Aim of the task —
Copy out the entries again, starting at the line that contains "The width and" and ending at the last entry, with the pictures left out.

The records —

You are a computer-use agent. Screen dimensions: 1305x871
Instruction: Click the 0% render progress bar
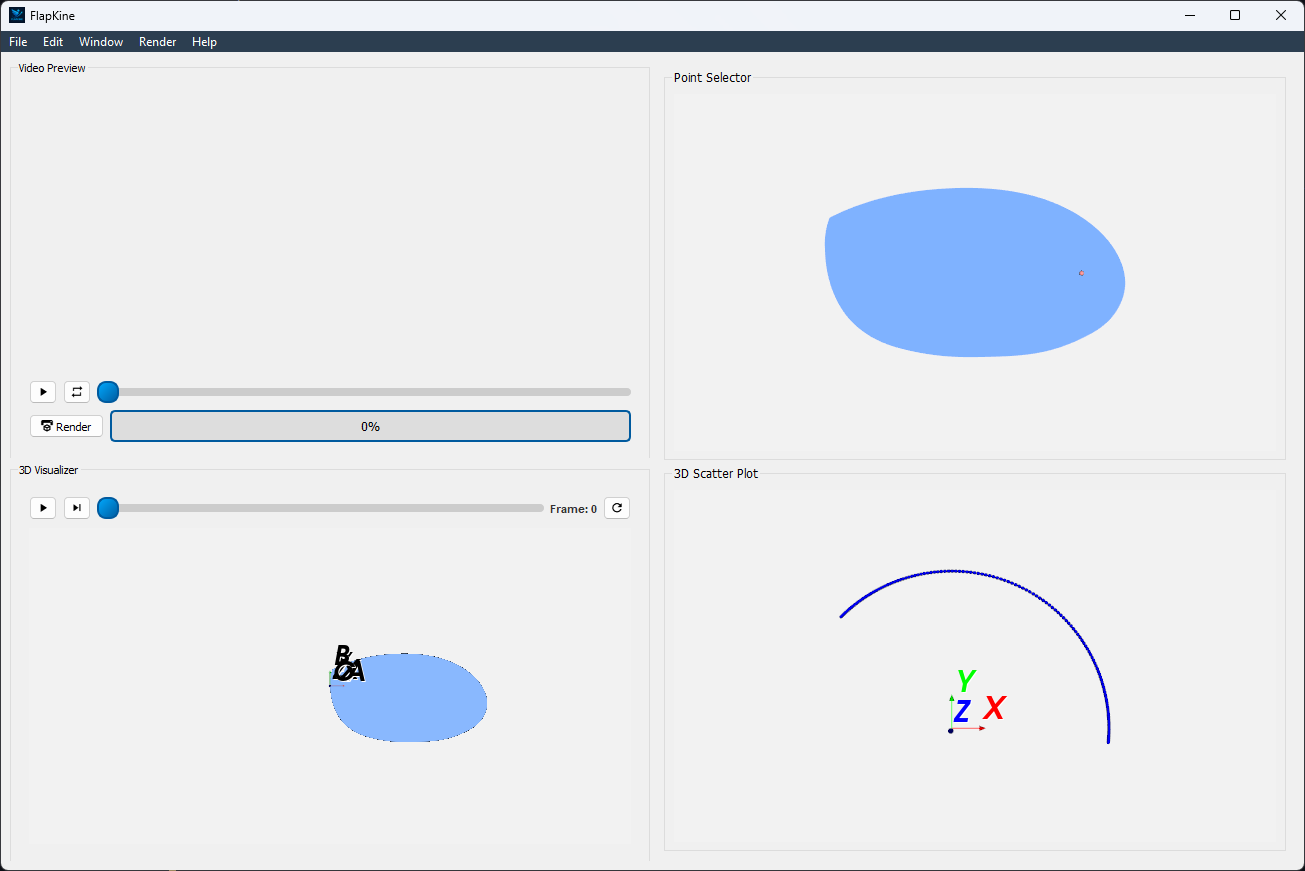[370, 426]
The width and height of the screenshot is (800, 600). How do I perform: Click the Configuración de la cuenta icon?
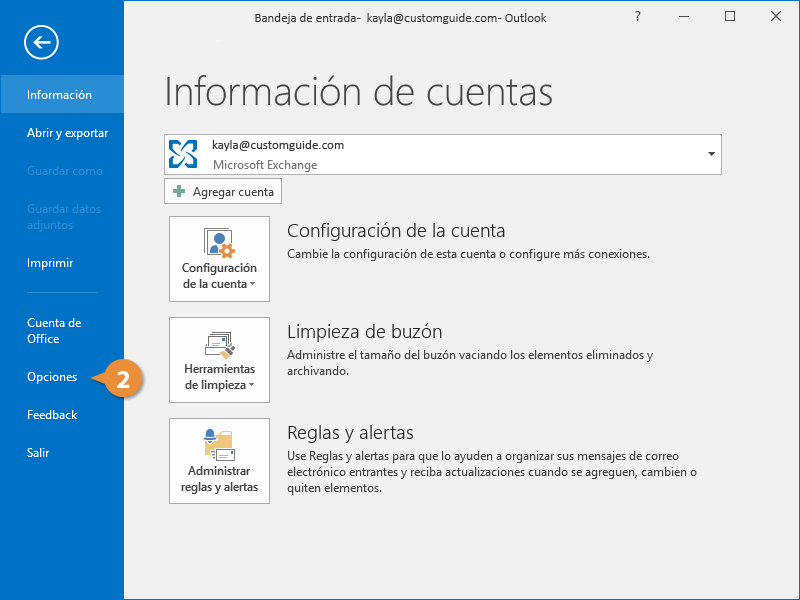(219, 242)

Solution to the problem —
The width and height of the screenshot is (800, 600). How do I perform: Click the Configuración de la cuenta icon?
(219, 242)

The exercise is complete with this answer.